The answer is every line of the records that holds the word "scroll", copied in full.

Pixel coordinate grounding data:
━━━━
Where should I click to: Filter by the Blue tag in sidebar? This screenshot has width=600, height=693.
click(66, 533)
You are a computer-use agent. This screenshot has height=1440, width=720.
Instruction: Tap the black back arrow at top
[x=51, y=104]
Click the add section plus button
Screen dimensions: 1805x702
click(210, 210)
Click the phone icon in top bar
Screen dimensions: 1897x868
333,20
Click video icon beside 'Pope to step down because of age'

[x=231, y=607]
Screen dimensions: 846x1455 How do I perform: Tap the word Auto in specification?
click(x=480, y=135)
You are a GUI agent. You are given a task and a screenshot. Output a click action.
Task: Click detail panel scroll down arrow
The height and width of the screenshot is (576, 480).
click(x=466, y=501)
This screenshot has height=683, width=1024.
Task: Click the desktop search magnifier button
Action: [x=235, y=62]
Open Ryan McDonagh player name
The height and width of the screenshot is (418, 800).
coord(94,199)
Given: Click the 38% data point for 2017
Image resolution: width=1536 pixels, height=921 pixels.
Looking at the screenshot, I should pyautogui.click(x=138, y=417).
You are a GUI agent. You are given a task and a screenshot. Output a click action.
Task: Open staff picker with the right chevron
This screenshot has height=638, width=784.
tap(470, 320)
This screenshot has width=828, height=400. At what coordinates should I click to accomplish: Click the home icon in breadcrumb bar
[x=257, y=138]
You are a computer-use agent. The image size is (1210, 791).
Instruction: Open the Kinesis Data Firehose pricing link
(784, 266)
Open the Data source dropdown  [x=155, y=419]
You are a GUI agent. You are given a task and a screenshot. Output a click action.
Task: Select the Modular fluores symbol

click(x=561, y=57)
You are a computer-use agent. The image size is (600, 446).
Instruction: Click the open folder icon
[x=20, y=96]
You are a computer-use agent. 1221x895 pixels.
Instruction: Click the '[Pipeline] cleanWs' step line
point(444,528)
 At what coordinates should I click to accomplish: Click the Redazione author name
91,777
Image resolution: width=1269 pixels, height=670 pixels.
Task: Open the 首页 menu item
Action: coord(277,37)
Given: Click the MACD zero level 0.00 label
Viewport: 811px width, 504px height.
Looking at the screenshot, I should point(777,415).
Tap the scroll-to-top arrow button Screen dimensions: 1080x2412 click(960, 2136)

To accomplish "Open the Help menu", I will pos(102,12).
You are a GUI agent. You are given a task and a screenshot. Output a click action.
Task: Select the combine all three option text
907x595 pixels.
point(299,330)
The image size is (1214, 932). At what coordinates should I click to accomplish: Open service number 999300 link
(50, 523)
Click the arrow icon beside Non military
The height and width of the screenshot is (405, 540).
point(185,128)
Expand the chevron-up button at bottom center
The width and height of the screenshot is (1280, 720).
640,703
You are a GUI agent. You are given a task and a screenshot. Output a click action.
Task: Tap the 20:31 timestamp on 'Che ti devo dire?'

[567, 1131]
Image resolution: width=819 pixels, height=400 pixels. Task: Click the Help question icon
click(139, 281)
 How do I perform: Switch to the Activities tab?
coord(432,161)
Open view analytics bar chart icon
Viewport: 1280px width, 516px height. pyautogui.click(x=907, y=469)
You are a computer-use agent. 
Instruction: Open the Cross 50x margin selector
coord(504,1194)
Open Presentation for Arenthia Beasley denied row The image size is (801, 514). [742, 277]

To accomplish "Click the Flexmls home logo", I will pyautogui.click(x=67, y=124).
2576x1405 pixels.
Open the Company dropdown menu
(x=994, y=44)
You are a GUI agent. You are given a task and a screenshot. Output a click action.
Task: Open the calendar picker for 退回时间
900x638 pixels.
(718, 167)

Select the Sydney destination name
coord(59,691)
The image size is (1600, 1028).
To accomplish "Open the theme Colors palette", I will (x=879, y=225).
━━━━
Exercise output
Task: Click detail panel scroll down arrow
Tap the scroll-to-top arrow button Screen dimensions: 1080x2412 click(960, 2136)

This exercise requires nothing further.